The Palácio das Indústrias was built from 1911 to 1924, when the city of São Paulo had less than 1 million inhabitants. It was planned as the Palace of Industries, but the space also housed the exhibition of agriculture and livestock. Between 1947 and 1968, the building was the seat of the Legislative Assembly of São Paulo.

In 1992, the then-mayor Luiza Erundina transferred the seat of the municipal government to the palace. In 2004, after Marta Suplicy moved her office to the Patriarca Building, on the Viaduto do Chá, the palace was abandoned, and the bars from the fence surrounding the property were stolen. The area became known as the "Gaza Strip". The inauguration of Catavento revitalized the site. Due to the rapid growth of São Paulo, the Palácio das Indústrias, intended to be a place for exhibits, also had other uses such as: police station, legislative assembly, and headquarters of the São Paulo City Hall. In 2009, the building returned to its original purpose, exhibitions, by hosting the Catavento Cultural and Educational Center.

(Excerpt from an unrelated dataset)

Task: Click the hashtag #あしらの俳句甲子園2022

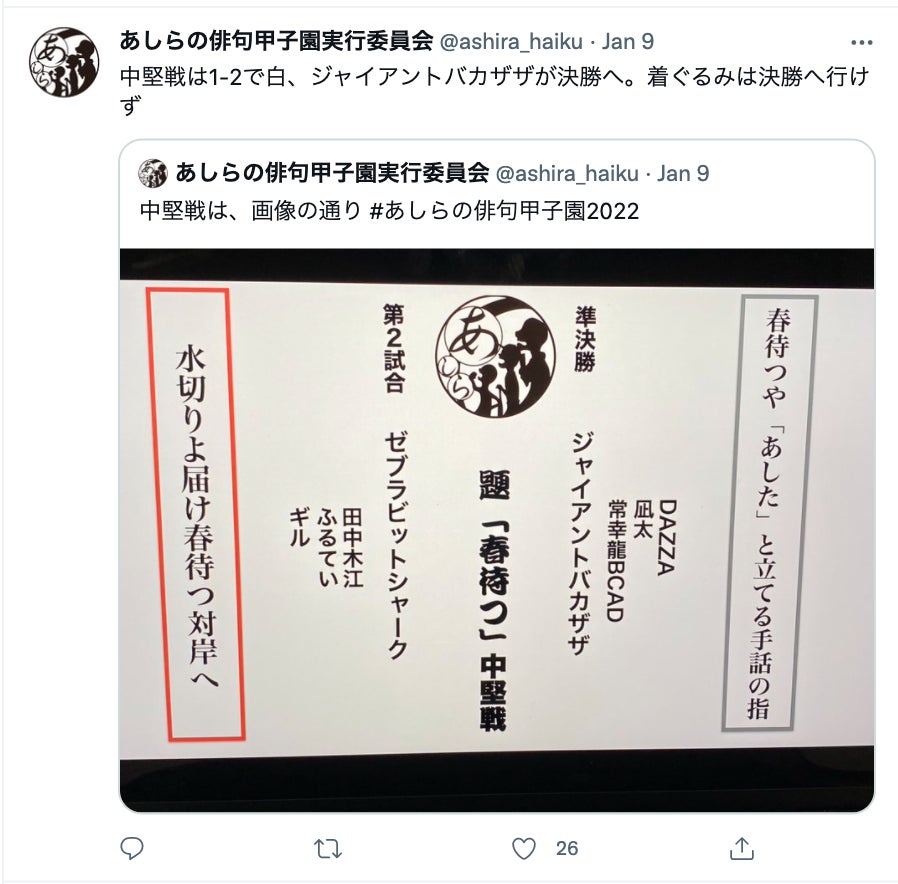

The São Vito and Mercúrio buildings, which once housed 800 families in poor condition, were emptied in February 2009. The buildings erected in the 1950s were demolished between 2010 and 2011. In 2014, the donation of the 9.2 thousand square meters area took place, sanctioned by former mayor Fernando Haddad (PT) and was published in the Official Gazette of the municipality in July of the same year. The bill was approved by the City Council in June, three years after being sent by the city to the Legislative. Originally, the measure was part of a revitalization plan for the central region of the capital, including the Dom Pedro II Park. The land was ceded to SESC.